A European Union official is to visit Damascus Thursday in an effort to improve ties with Syria, which has allied itself with Iran, Hizbullah and Hamas.

EU Commissioner for Enlargement Stefan Fule wants to activate the EU-Syrian Partnership agreement that was signed in 2004 following years of negotiations. The agreement was put on ice after the assassination of Lebanon’s former anti-Syrian Prime Minister, Rafik Hariri, in a bloody car bomb massacre in Beirut the following year.
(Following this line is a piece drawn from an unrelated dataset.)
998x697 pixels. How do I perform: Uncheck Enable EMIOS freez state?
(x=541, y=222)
Last year, the EU said it was prepared to sign a Syrian-European Partnership Agreement, and the ceremony was planned for Luxembourg on Tuesday. However, Damascus has asked to postpone the ceremony, explaining that it wants more time to consider the agreement’s impact on its economy.

The United States has labeled Syria a country that supports terror, but U.S. President Barack Obama has tried to “engage” Syrian President Bashar Assad in the “diplomatic process” for regional peace in the Middle East. Congress has balked at approving his request to return Washington’s ambassador to Damascus. The former envoy was recalled after the murder of Hariri, which has been widely pinned on Syria and the Hizbullah terrorist organization.
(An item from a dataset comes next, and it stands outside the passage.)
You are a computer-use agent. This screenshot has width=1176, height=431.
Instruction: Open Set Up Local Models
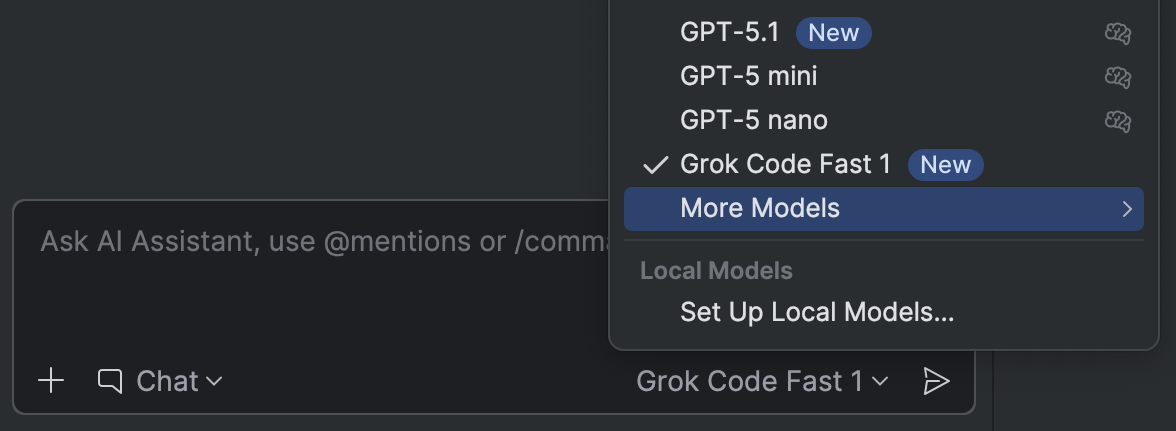coord(816,313)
Damascus also is the home of Hamas, which officially does not have ties with the EU, but which has softened its stand in recent months. A senior official of the United Nations Refugee and Works Agency (UNRWA), which is prominent in Hamas-controlled Gaza, said last week that European officials are in contact with Hamas.

“I think it’s fair to say that all governments, whether they admit it or not, have had discrete contact with Hamas,” Andrew Whitley, outgoing director of the UNRWA’s New York office, said last week.

One field in which Syria is engaging European countries is solar and wind energy in the country’s desert area. German Desertec Company of Desert Tech and Cham Holding Company stated in a press conference that the idea of "generating electricity from the solar energy in the Syrian Desert is under discussion,” the Syrian news agency SANA reported.